### [WHAT IS EXPECTED]
Give back an exact copy of the lines from the start of the material through the line bearing "has height=1270, width=952.". Include both ends and nothing else.

### [DATA RECORDS]
<<<<

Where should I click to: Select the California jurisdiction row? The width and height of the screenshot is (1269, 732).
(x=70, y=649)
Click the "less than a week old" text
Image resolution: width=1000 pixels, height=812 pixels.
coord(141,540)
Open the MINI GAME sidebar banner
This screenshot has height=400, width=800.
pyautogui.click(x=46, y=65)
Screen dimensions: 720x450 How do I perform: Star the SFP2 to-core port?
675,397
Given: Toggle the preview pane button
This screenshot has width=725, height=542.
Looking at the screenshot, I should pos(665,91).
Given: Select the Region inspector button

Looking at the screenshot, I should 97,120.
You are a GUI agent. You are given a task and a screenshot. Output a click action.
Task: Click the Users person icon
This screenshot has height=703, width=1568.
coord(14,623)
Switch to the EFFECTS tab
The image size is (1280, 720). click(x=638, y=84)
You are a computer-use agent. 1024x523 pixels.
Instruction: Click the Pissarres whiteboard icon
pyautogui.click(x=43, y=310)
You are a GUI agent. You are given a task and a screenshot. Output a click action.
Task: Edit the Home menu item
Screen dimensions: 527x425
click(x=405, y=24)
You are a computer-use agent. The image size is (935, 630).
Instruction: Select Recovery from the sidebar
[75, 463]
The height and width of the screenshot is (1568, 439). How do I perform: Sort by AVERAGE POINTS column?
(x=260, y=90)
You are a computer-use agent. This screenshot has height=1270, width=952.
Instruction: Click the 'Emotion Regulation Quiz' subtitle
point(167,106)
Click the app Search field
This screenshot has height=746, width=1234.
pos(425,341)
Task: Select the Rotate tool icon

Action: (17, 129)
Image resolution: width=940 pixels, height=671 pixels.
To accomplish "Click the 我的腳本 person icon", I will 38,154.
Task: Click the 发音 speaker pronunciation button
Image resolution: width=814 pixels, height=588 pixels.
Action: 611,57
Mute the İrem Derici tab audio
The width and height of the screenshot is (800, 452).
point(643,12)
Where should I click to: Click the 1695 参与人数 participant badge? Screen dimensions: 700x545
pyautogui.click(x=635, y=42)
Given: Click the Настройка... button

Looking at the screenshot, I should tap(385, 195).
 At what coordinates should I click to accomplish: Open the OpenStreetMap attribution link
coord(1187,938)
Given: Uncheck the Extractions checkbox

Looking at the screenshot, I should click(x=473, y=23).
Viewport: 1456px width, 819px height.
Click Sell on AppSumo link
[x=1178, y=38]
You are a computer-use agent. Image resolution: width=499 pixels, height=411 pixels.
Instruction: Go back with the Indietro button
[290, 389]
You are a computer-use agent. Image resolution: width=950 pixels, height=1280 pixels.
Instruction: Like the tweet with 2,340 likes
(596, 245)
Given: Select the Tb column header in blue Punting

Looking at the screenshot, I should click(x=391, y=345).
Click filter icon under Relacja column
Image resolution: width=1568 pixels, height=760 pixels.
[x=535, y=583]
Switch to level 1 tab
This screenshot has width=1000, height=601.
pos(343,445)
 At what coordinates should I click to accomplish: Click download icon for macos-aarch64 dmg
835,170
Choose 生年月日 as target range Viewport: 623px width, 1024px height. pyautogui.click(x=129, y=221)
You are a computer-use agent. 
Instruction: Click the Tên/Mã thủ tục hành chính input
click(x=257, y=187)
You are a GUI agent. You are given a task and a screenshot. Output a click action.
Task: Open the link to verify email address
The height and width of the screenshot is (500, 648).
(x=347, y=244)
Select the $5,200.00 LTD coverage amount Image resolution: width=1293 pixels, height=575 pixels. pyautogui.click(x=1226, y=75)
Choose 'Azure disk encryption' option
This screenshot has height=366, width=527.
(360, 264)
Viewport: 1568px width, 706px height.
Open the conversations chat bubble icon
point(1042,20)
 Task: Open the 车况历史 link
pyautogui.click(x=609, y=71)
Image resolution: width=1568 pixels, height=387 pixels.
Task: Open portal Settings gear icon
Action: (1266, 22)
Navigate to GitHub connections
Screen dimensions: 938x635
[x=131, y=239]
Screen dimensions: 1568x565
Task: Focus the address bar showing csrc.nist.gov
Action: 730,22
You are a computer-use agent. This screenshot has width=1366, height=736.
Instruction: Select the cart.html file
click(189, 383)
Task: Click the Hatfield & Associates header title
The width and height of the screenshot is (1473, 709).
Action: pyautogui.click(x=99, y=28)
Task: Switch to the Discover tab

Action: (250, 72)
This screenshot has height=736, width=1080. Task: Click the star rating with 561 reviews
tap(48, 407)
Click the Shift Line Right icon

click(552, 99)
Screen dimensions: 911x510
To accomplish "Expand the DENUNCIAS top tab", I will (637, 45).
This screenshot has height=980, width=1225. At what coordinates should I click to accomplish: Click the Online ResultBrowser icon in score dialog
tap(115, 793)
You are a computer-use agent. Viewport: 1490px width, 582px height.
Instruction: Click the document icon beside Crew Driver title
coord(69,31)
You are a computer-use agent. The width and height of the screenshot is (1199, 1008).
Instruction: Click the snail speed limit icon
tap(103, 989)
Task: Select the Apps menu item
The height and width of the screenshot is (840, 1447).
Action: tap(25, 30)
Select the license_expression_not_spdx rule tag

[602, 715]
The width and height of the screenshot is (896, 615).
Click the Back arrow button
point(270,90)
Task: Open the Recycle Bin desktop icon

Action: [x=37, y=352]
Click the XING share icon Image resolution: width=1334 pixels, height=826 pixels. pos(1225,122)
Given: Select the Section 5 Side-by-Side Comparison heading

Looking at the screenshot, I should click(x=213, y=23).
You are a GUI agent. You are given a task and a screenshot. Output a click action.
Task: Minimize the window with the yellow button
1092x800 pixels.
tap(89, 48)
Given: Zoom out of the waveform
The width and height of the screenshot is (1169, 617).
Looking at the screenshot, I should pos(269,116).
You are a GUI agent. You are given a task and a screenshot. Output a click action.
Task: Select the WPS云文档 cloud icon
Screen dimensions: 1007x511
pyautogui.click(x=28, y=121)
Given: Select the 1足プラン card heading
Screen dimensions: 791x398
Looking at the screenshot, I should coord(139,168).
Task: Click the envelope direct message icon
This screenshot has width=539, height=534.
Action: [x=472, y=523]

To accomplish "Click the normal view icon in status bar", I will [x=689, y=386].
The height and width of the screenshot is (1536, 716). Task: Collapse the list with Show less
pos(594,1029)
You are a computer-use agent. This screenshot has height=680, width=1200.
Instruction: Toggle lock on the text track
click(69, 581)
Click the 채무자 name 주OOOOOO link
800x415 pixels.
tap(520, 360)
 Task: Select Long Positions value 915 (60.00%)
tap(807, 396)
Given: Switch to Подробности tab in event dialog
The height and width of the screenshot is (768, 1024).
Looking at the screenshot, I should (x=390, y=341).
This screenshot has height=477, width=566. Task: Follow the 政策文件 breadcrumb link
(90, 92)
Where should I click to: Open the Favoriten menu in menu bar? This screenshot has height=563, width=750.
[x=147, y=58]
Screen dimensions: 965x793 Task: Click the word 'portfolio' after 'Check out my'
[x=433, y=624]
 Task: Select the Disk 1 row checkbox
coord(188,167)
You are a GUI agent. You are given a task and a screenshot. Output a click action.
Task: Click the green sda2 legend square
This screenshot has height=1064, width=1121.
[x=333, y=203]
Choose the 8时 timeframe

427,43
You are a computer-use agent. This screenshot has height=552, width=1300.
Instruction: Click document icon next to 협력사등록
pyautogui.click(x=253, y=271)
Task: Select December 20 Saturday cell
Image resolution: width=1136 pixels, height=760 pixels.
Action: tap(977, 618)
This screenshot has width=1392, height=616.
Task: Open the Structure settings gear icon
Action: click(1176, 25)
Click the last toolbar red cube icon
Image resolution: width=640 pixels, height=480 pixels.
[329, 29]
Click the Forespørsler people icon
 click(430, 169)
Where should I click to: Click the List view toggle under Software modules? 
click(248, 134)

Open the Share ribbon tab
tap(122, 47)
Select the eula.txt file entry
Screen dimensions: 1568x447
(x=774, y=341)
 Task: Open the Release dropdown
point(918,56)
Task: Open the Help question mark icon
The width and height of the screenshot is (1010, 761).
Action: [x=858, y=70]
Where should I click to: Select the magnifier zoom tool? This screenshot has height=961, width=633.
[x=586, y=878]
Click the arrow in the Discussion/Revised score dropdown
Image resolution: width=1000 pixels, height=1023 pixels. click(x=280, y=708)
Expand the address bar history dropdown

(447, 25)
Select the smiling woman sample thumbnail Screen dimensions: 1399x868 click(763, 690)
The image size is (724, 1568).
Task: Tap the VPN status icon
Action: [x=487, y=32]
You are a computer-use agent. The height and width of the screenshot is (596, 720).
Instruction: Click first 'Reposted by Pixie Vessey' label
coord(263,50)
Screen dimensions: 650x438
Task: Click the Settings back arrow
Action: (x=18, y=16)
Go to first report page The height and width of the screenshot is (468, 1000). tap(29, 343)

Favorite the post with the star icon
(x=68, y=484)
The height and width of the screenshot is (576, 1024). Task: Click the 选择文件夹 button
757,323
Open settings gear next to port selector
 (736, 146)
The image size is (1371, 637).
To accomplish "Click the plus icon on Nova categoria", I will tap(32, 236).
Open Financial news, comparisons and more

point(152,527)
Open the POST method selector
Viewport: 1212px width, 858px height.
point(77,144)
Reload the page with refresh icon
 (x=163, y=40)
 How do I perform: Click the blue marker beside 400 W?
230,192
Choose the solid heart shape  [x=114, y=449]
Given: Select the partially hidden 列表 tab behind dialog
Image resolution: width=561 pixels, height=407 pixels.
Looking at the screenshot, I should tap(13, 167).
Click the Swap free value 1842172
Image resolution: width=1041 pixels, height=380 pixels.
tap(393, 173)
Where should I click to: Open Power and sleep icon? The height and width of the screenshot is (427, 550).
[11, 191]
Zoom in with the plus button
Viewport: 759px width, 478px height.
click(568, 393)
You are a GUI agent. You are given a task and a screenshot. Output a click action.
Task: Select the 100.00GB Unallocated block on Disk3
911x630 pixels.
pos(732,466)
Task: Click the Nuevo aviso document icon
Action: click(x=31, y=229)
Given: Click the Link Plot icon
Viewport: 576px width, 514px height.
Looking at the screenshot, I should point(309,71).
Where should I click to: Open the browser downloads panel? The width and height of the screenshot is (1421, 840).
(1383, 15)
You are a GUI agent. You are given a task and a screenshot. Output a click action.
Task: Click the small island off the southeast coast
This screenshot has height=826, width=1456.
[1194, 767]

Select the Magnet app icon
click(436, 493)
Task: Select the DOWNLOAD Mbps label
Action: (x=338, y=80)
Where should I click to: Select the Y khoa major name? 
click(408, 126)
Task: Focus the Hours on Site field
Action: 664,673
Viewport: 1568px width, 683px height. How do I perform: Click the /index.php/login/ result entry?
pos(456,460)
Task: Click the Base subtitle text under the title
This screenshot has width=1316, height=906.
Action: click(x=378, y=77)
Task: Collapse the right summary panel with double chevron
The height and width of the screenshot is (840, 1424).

>>>>

### [WRITTEN SOLUTION]
Where should I click to: Select the California jurisdiction row? The width and height of the screenshot is (1269, 732).
(x=70, y=649)
Click the "less than a week old" text
Image resolution: width=1000 pixels, height=812 pixels.
coord(141,540)
Open the MINI GAME sidebar banner
This screenshot has height=400, width=800.
pyautogui.click(x=46, y=65)
Screen dimensions: 720x450 How do I perform: Star the SFP2 to-core port?
675,397
Given: Toggle the preview pane button
This screenshot has width=725, height=542.
Looking at the screenshot, I should pos(665,91).
Given: Select the Region inspector button

Looking at the screenshot, I should 97,120.
You are a GUI agent. You are given a task and a screenshot. Output a click action.
Task: Click the Users person icon
This screenshot has height=703, width=1568.
coord(14,623)
Switch to the EFFECTS tab
The image size is (1280, 720). click(x=638, y=84)
You are a computer-use agent. 1024x523 pixels.
Instruction: Click the Pissarres whiteboard icon
pyautogui.click(x=43, y=310)
You are a GUI agent. You are given a task and a screenshot. Output a click action.
Task: Edit the Home menu item
Screen dimensions: 527x425
click(x=405, y=24)
You are a computer-use agent. The image size is (935, 630).
Instruction: Select Recovery from the sidebar
[75, 463]
The height and width of the screenshot is (1568, 439). How do I perform: Sort by AVERAGE POINTS column?
(x=260, y=90)
You are a computer-use agent. This screenshot has height=1270, width=952.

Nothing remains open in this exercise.